I had long been frustrated with systems where attempting to enter a message took the user to a new page. Part of the elegance of citadel is that the user can see his or her own message as part of the stream of messages even while entering it--only a single line or two makes it look any different. I decided to put the message entry box at the bottom of the page, after the controls for navigation. A Save Message button and an Abort Message button (the familiar "clear form" button) finished off the interface nicely.

The only problem with this is one that I plan to remedy shortly: the Go To and Save Message buttons are actually the same button. It should be trivial for me to fix the problem by checking some values in the primary control structure. I plan to do this as soon as I find time (I've been rather caught up with the Microsoft Windows Refund Day newsletter lately).

Dancing Baloney

many people have criticised me for using GremCit/Cit+ default colors for my output. This is easily changed. I had originally intended to just make the title, surname, and date bold while the username was underlined. An enterprising SysOp could make the necessary modifications in a few minutes.

The colors are garish, but they make it easy for the eye to distinguish header information from message text, and I often only read the magenta (username) and white (body text) when my eye scans down the page. The colors also help conjure up the feeling that the user is at the prompt of one of the old DOS citadels. I ended up eschewing the fixed-width courier font for a more legible sans-serif. This caused grumbles from the peanut gallery, initially, but all my users have grown to like it.

Little Pixies

Now, while I feel that I've done the best job of coming up with a web-based interface for a Citadel, the implementation is far from stellar. There is currently no telnettable interface for it, and the HTML is stored along with the messages in the room databases. The system uses a whole host of GDBM files, one per room (as opposed to the three primary databases used by most citadels). It can be rather sluggish when performing operations such as the display of the map. Still, ZorkCit does accept commands in CGI GET format, so the administrator can have links to rooms embedded in ordinary web pages.

Other problems with the system include a completely ad-hoc method for generating passwords and new accounts. In future, I hope to integrate these into the main program. As it stands, the new user must fill out a separate form (the ZorkCit welcome page is also a little confusing).
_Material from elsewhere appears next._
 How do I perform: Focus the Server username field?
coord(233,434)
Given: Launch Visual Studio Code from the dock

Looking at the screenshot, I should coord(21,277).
In addition, ordinary HTML is allowed in the message entry, requiring both skill and conscience on the part of the users. Remote administration isn't exactly simple, and I spend most of my time manually peeking and poke-ing values into and out of the GDBM files (peek and poke are two scripts I wrote while trying to fix a room that had a nonprintable character in the name).

The one thing that I feel makes this system more Citlike than any other is the fact that it is released in source code form. ZorkCit is licensed under the GNU General Public License. This means that all those who wish to create derivative systems will always contribute the code back to the Citadel community. Almost all the Citadels recently in heavy use are descended from the source releases of Citadel 2.1, Cit86, and DragCit. I tend to think of these as the Unix 6th edition, 32/V, and BSD of the Citadel world. Citadel has always been rooted in the culture of open source software, and even Cynbe ru Taren is spending time writing pro-Linux rants!

Flame Wars, Topic Drift, and Citadel Suggestions

For an archive of the discussion on the development of ZorkCit, please see the WebCits.html file that is distributed with ZorkCit. It chronicles the arguments we had over the last year or so about how a proper citadel should be implemented. Feel free to join up with the discussion and share your thoughts in the WebCits room on the ZorkCit test system.

I'd like to thank Eve, Masquerade, Shazdeh, Iori Yagami, and Narcoleptic Dog for their feedback and contributions to the development of the system.